Invece, benché da allora la ragazza fosse costretta a sostare nelle retrovie, con quei suoi quasi trent’anni che inducevano a consigliarle di pensare serenamente al dopo, lei non ha smesso mai di credere che un’altra Olimpiade, questa volta meno sfortunata, sarebbe stata possibile. Gare e apparizioni le davano ragione. Poi, improvvisamente, il Covid interruppe i suoi sogni. Eppure, vederla allenarsi in garage durante i lockdown, suscitava ammirazione e stupore lasciando intendere che ce l’avrebbe fatta.
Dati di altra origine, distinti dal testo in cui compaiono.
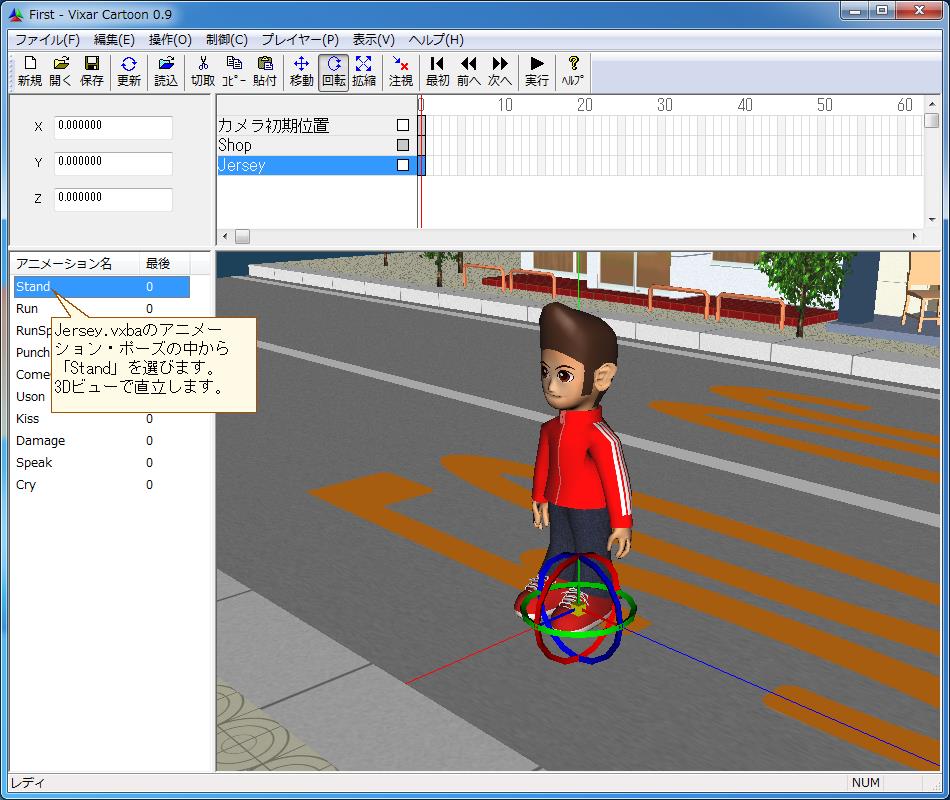Click the 保存 (Save) toolbar icon
Screen dimensions: 950x800
[92, 71]
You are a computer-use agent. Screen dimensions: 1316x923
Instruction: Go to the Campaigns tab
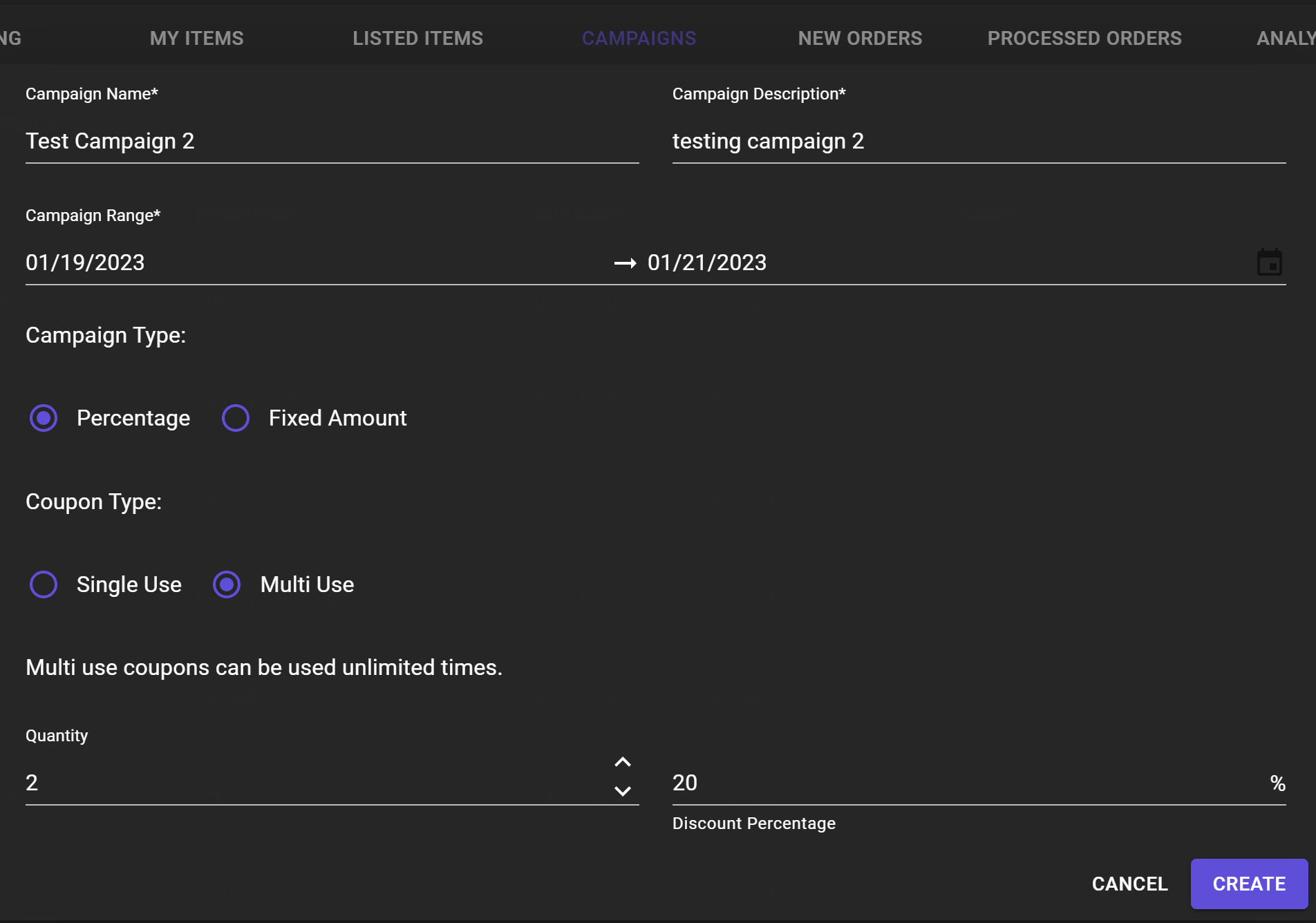click(639, 39)
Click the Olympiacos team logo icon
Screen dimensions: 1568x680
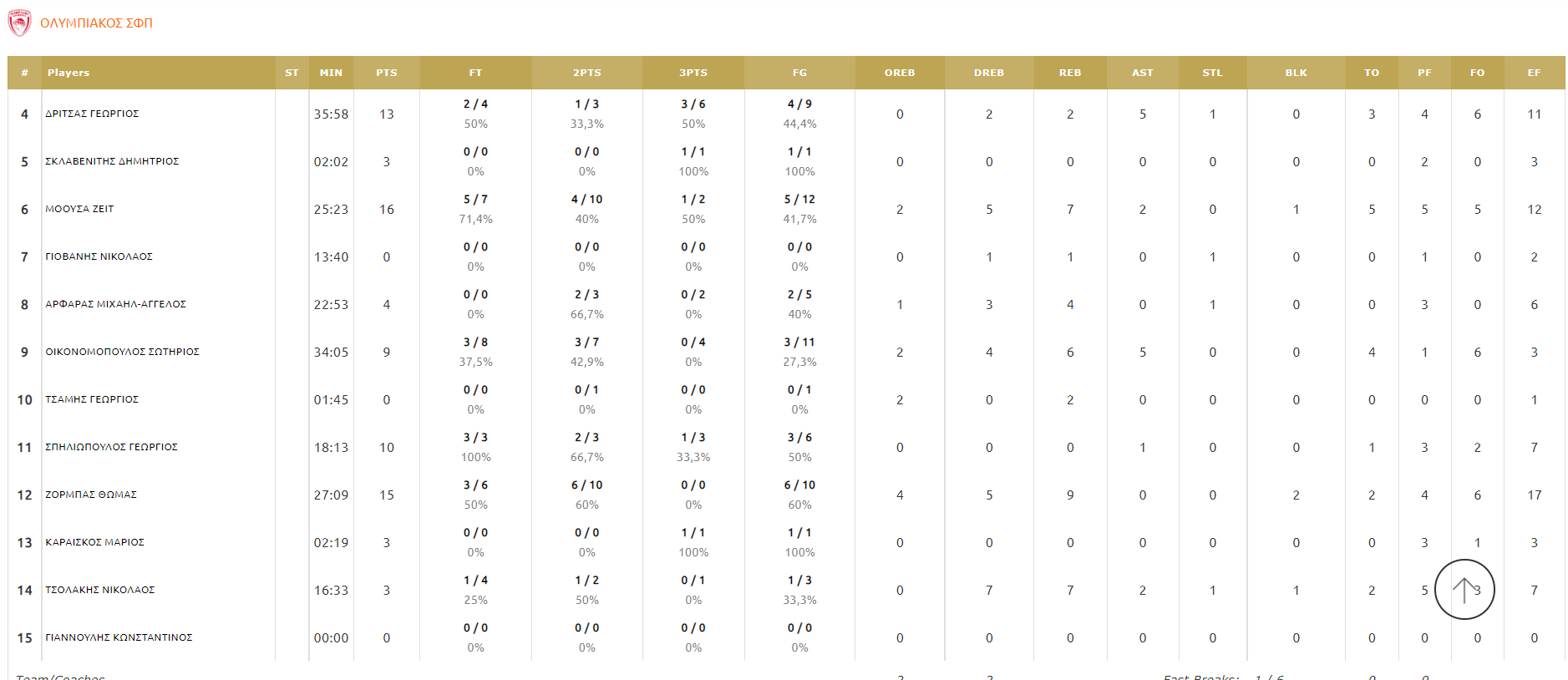(19, 23)
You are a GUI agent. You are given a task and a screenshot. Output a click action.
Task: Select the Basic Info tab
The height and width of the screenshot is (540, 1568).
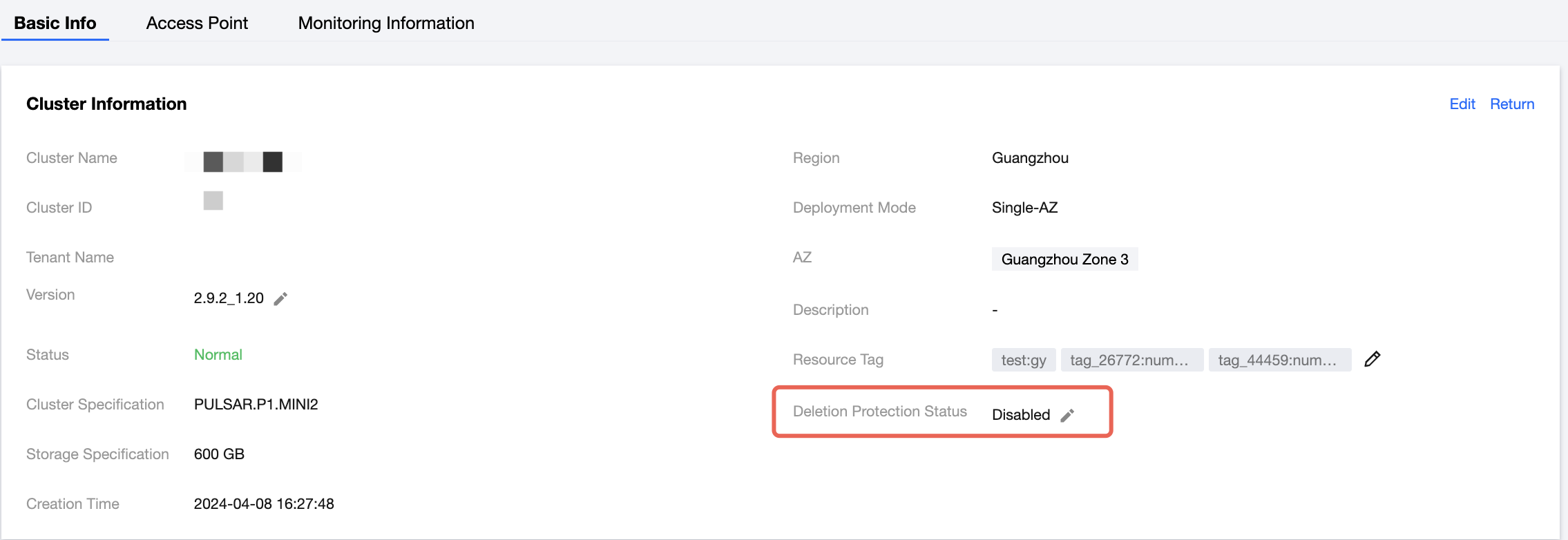[55, 23]
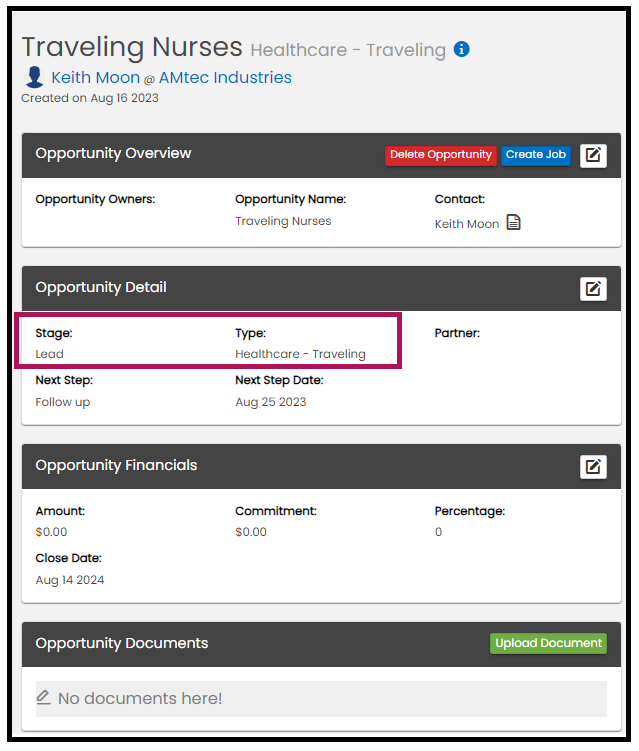Screen dimensions: 639x751
Task: Click the green Upload Document button
Action: click(x=548, y=643)
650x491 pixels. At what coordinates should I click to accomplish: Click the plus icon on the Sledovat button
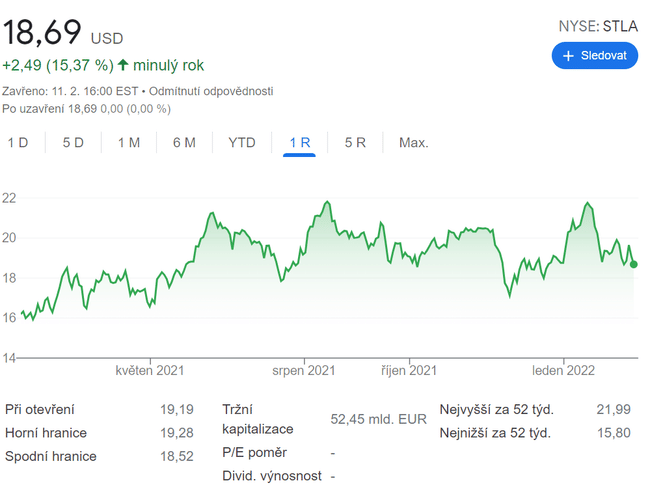[x=568, y=56]

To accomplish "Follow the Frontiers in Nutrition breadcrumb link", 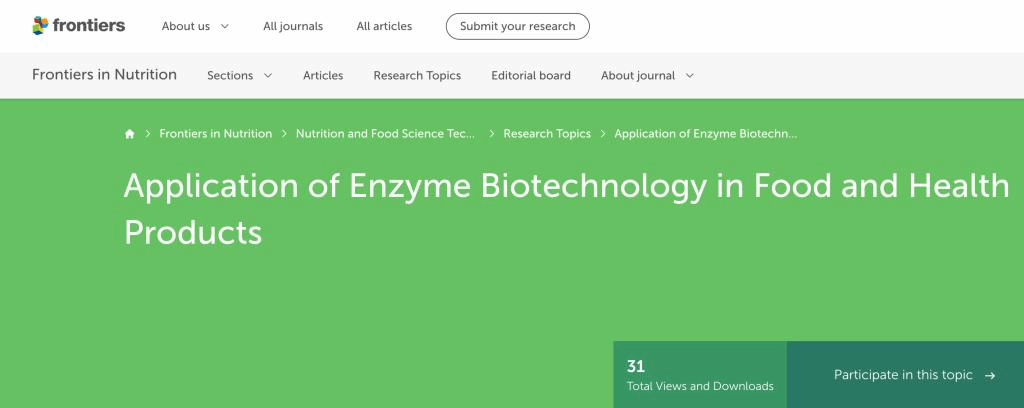I will [x=215, y=134].
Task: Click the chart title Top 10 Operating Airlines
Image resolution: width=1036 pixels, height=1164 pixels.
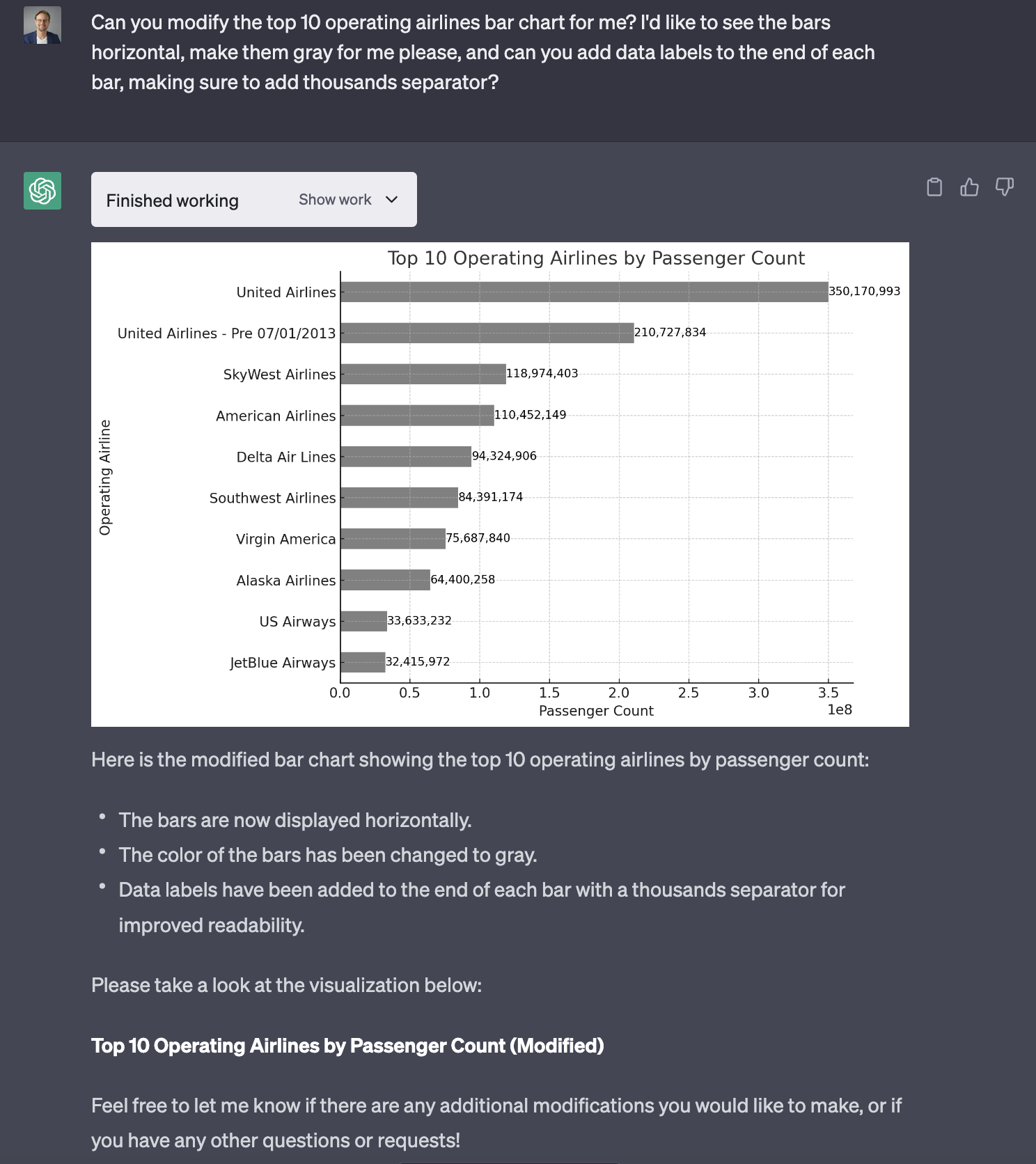Action: tap(596, 258)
E lei, forse per stupire o forse per dimostrare che la sua cercata libertà sull’imprevisto (incidente o malattia, senza differenze) era la stessa che altri prima di lei avevano cercato e conquistato, scelse la canzone simbolo della libertà conquistata per dimostrare di nuovo di che pasta era fatta.

“Bella ciao”, in quel 25 Aprile che segnava la sua apparizione ai Campionati Europei di ginnastica artistica, divenne l’unica melodia capace di attraversare confini nazionali e barriere linguistiche e diventare la base della sua fantastica esibizione, ma anche l’inno di tutti coloro che nel mondo resistono ai soprusi e vogliono rialzarsi dopo ogni caduta. Così quel giorno, con eleganza, Vanessa “ha riavvolto il nastro di una carriera, ha abbinato la colonna sonora più evocativa possibile e quindici anni dopo quelli che sono stati i suoi momenti migliori di atleta, è tornata sul podio, vincendo una meravigliosa medaglia di bronzo. Volteggiando, con grazia e rispetto, proprio sulle note del canto partigiano che per eccellenza rappresenta il desiderio di combattere per il proprio futuro, Vanessa ha vinto una medaglia che vale doppio. Una medaglia dal valore sportivo enorme, perché conquistata dopo un percorso così tortuoso e contro avversarie che hanno la metà dei suoi anni, ma anche dal valore incommensurabile nel dimostrare che gli atleti possono e sanno dire come la pensano e da che parte stanno, cosa certamente non così comune nel mondo dello sport”.


Me la ricordo quella ragazzina che la sua minima vittoria nel torneo paesano la dedicava alla mamma. E’ la stessa che dopo la vittoria europea ha dedicato la medaglia “all’Italia intera, in una data così importante per il nostro Paese, il 25 aprile, giorno della Liberazione”. Si chiama Vanessa e merita applausi ed evviva.